* Items from a dataset:
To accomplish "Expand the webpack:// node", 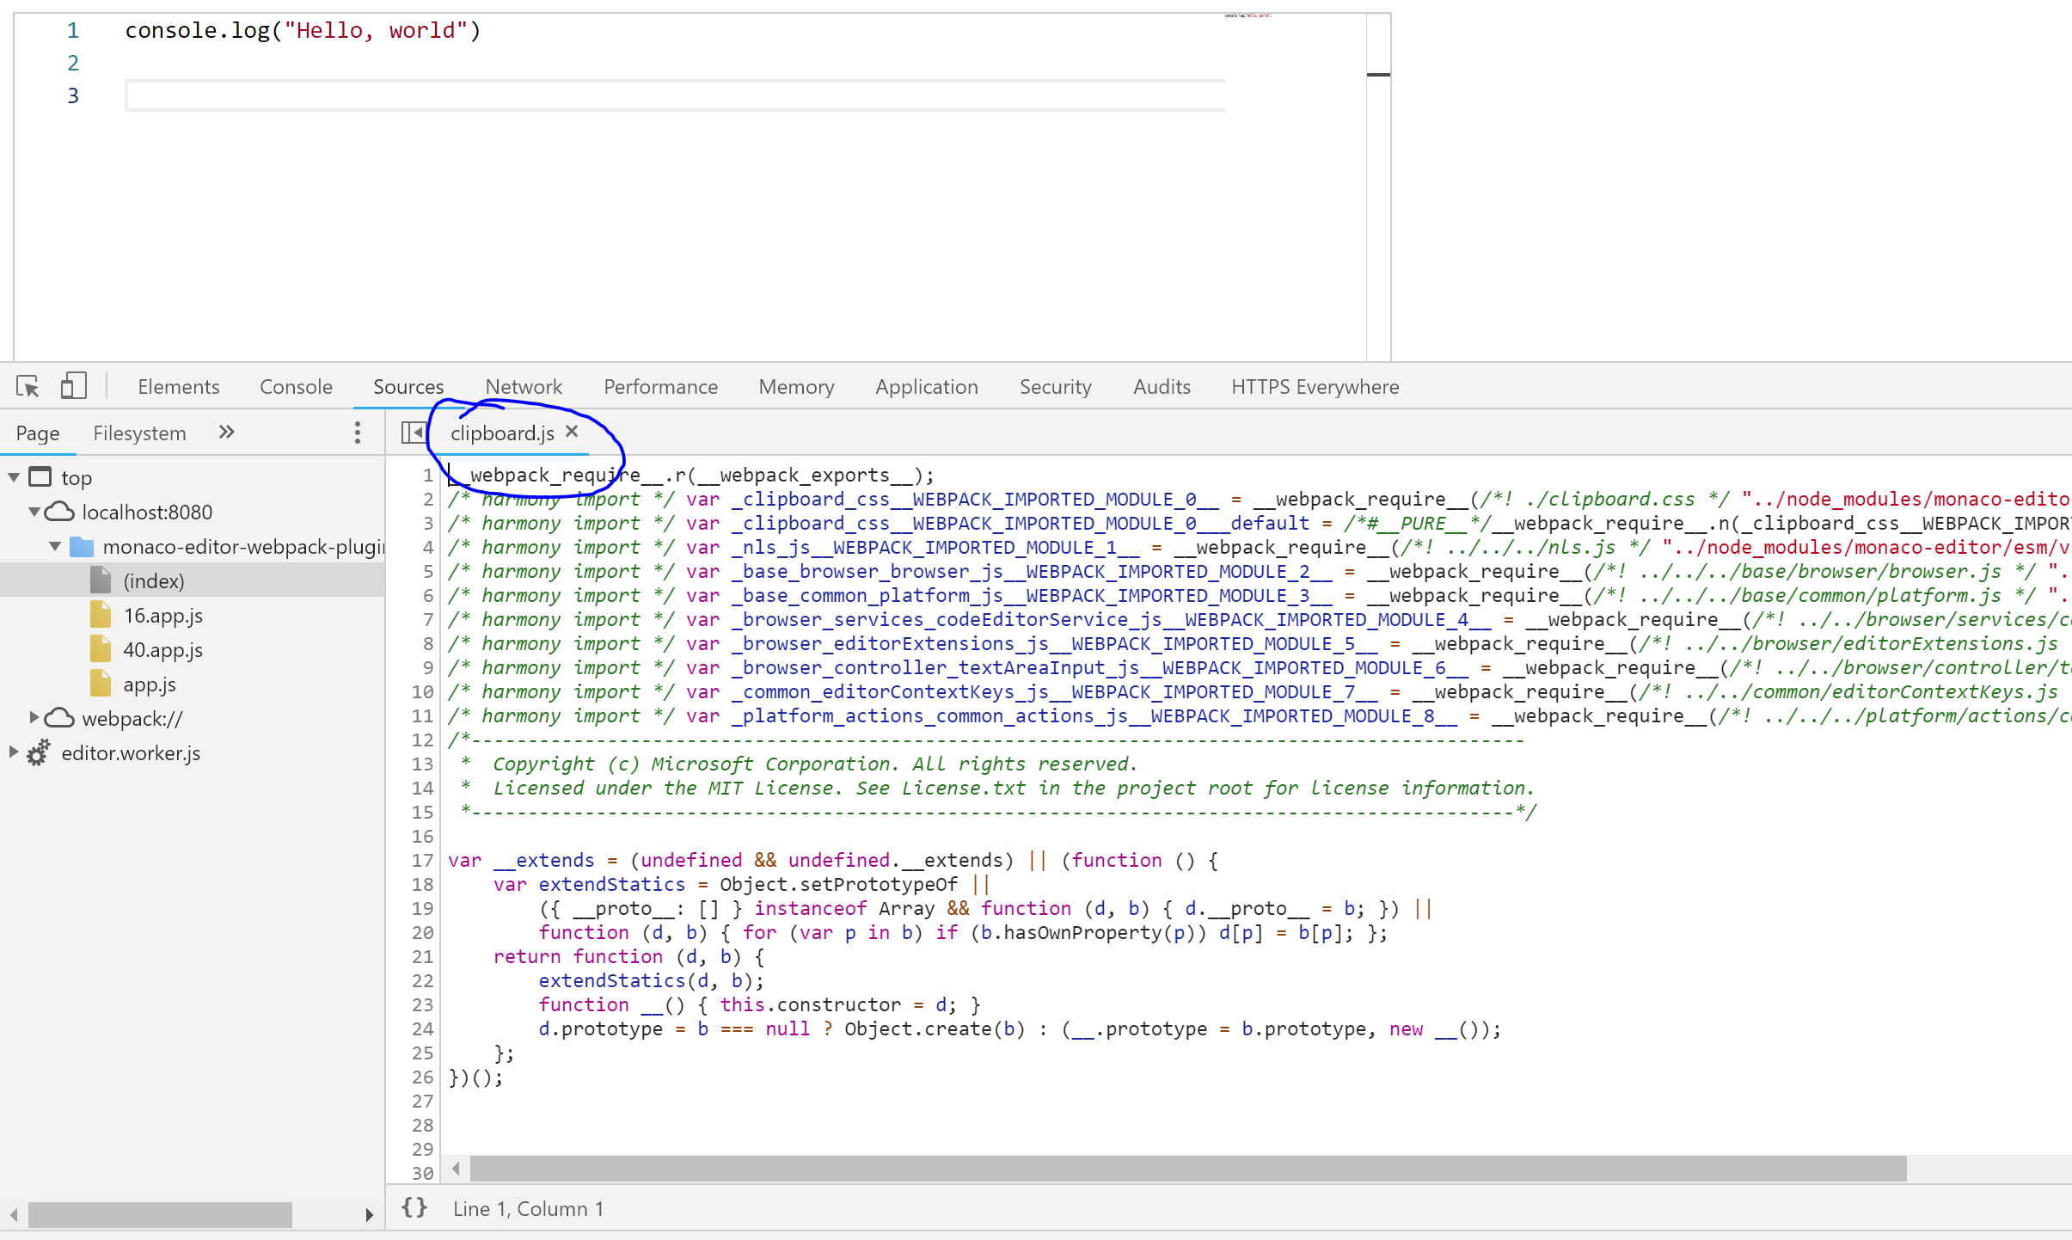I will (x=34, y=718).
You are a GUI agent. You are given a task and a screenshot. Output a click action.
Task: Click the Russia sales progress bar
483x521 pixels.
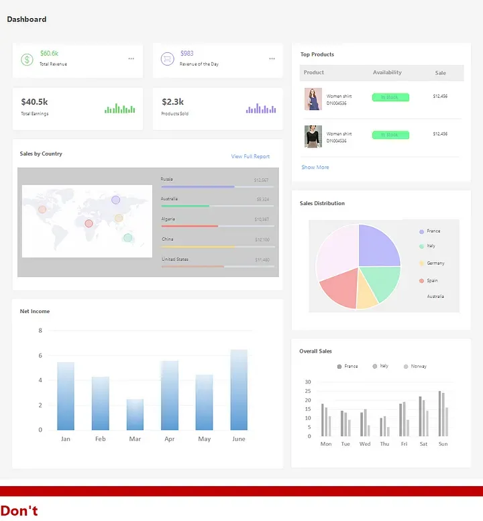[x=218, y=186]
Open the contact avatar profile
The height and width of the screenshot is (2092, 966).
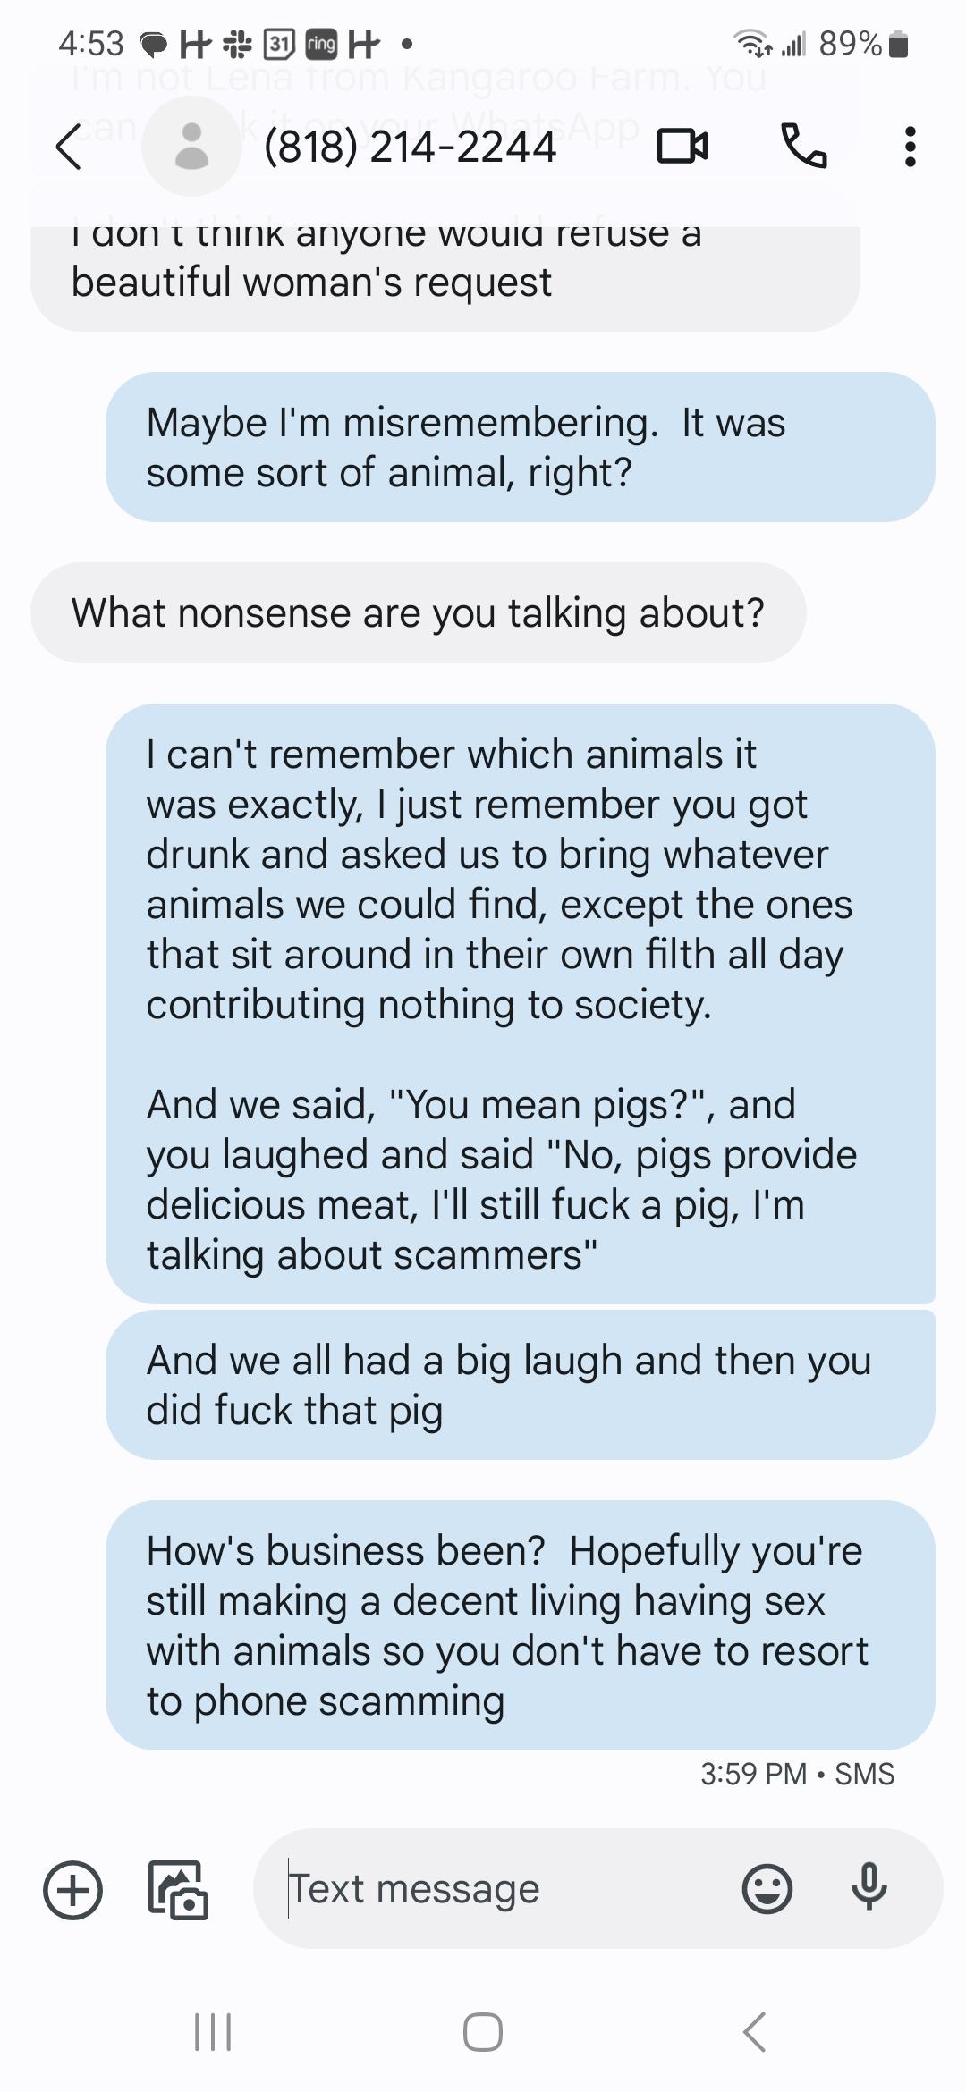pos(191,147)
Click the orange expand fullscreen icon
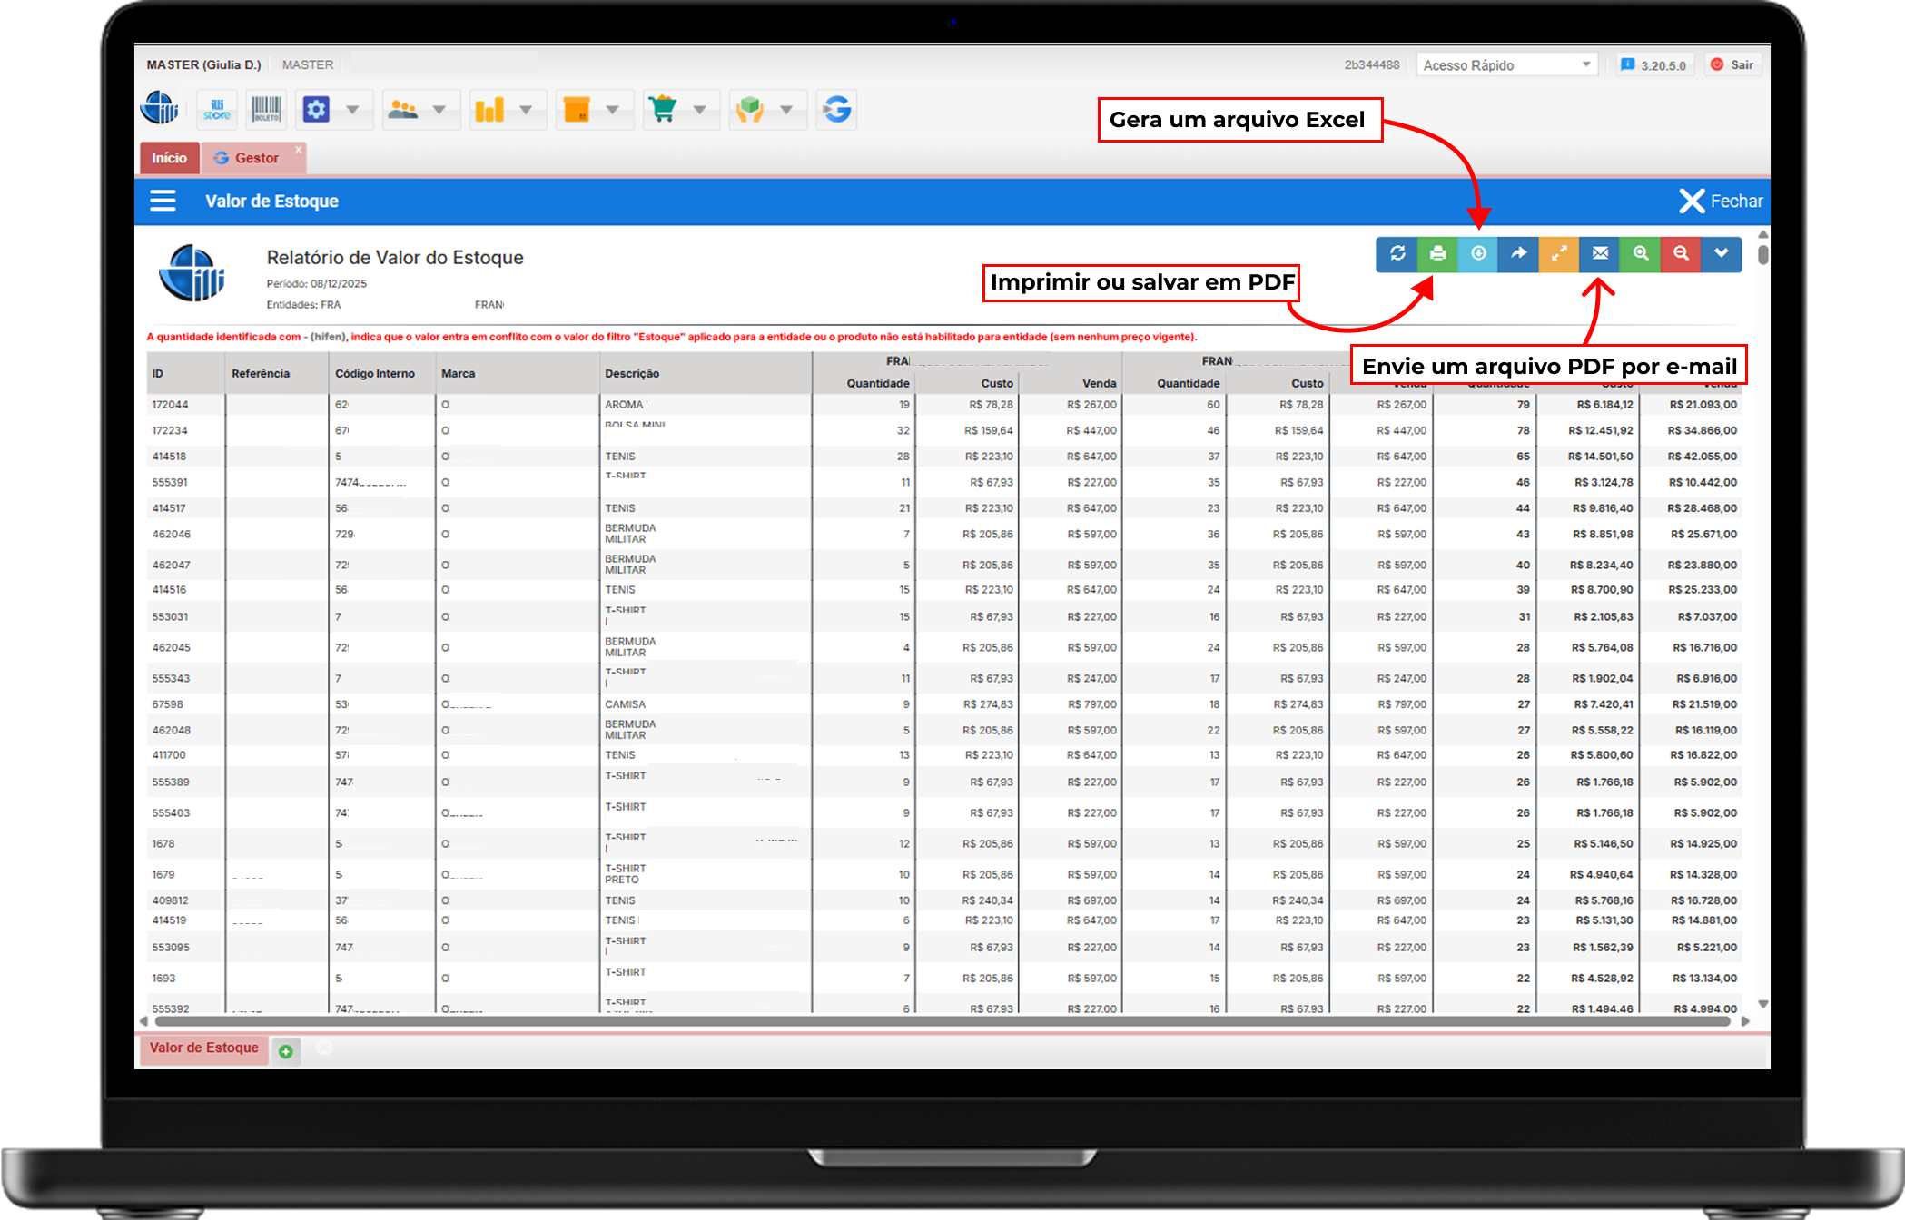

* Task to carry out:
Pull out every line of the material above that contains the string "screenshot", matching case exactly.

* Result for this task:
You are a GUI agent. You are given a task and a screenshot. Output a click action.
The height and width of the screenshot is (2092, 966).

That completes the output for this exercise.